ここからネタバレも出てくるのでまだ、見ていない人で、これから行く人はこの後はまだ読まないようにご注意ください。
「こちらの扉をひいて中にお入りください。」と書いてあるのは劇場の重い鉄の扉。この段階で『注文の多い料理店』を思い浮かべてしまいました。そして、中に入って、そこにあったのが……扉?扉です。もう、これでワクワクしてしまった私は、もう、冨安さんの術中にはまってしまっています。
その先にあったのは、ずっと先まで続く長い長い廊下。よく見てみると真ん中あたりに人がいます。え?と言うことは……。
廊下から中に入ると暗い大きな空間。大きなと言っても暗いので目が慣れるまではどんな空間かわかりません。入り口近くのラジオからザザザというような音が流れたり、壁に廃墟の様な部屋の映像が流れたりしています。説明もなく、情報との言えない指針をさぐるように。
そして照明がスポット的に点灯して、消え、また別のところで点灯して、消えを繰り返していきます。そこには先ほど映像で見たようなテーブルやイスなどが並び、まるで廃墟のホテルに迷い込んだ様。

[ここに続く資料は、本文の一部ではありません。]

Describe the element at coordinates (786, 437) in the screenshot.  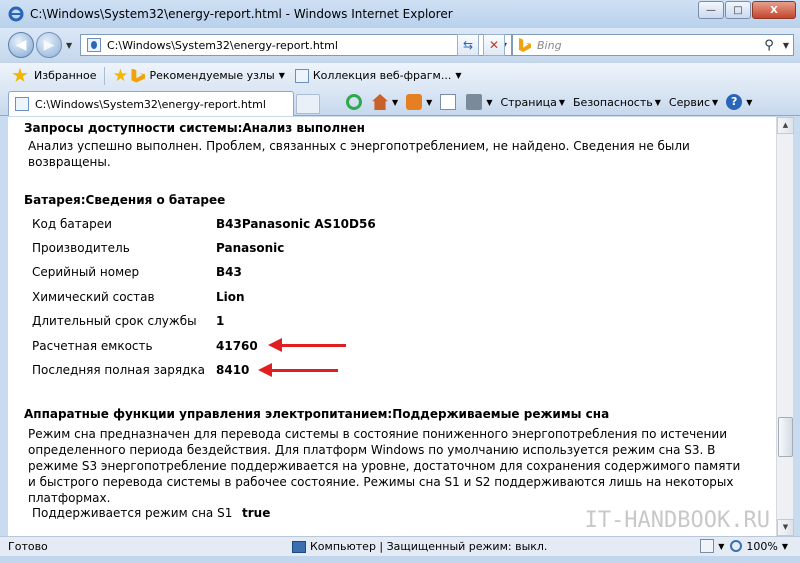
I see `scrollbar-thumb` at that location.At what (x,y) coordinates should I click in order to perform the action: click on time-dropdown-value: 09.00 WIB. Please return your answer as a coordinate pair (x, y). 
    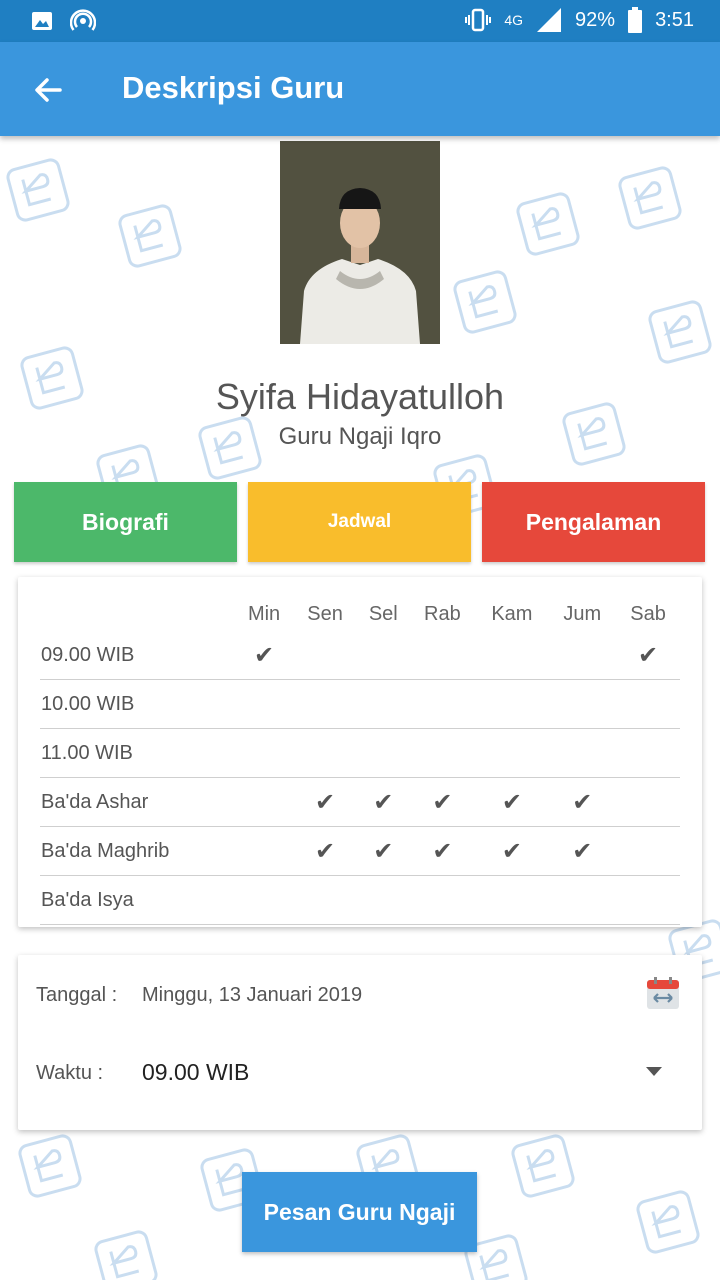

そしてそれらに住まうのが動物たち。熊や鹿やワニ等がそこに我が物顔でいるところに自分が足を踏み入れてしまったのに気づきます。見ている人は明かりが点る順を追って導かれるように移動していきます。何かの痕跡を辿るかのように。
廃墟のホテルの中の幾つかのシーンが一つ一つ展開されていきます。大きな空間の中なのですが、暗い空間で回りが良く見えないので、照明があたる部分だけシーンが浮かび上がります。照明で区切られた空間。劇場ならではの演出です。ミラーの使い方もうまい。後であの壁にはもともとミラーがあったよな、と思い出しました。
出来れば空いているときに見たい展示ですね。人が多いと色々と感じ方も変わってきてしまう。正味を感じ取れないかもしれない。土日はすでに入場制限がかかっているという話です。
さて、これで終わりではありません。大きな空間を出ると、再び廊下へ出ます。瞬く照明、そこにある車いすは置き去られたのか何かを待っているのか。そして、人がいないのに両側に見える人影。
廊下からもう一つの部屋へ。こちらもブラックボックスの部屋。照明がバラバラに壁にかかる絵画を照らし、それを追って見ていく。そこには答え合わせのように廃墟となったホテルの中身が描かれている。同じようで、違うような景色。
以前、人がいた場所の痕跡を描く、それだけではなく再現し、別の生き物たちを住まわすように、そこにある何かを表現する。冨安さんが表現する「不確かなもの」を感じ取って、この絵で頭の中で再現していく儀式をしている様です。
絵画の中には全く生き物はいないように見えましたが、良く見たら一匹の猫が居ました。不確かなものの中に、一つの確かなもの、それがこの猫なのでしょうか?
資生堂の時の直接的な「何かの存在感」の表現はホラーハウスのようにも見えましたが、今回はより曖昧に、より想像的に、より妄想させるようにみせているので、前に感じたお化けという存在とはまた違う感じでした。この曖昧なものに名前を付けれられない、でもそれはある、と信じてしまうような、そんな体験です。
藤原印刷さんが手掛けた図録も美しい。小口の金の仕上げも雰囲気在ります。今回の展覧会に関するものだけでなく、冨安さんの作品集になっています。 今回の展示に関しては、展示の写真ではなく、そのもとになった廃墟に動物たちが居る写真と展示してあった絵画が載っています。サイン入りのものを入手できました!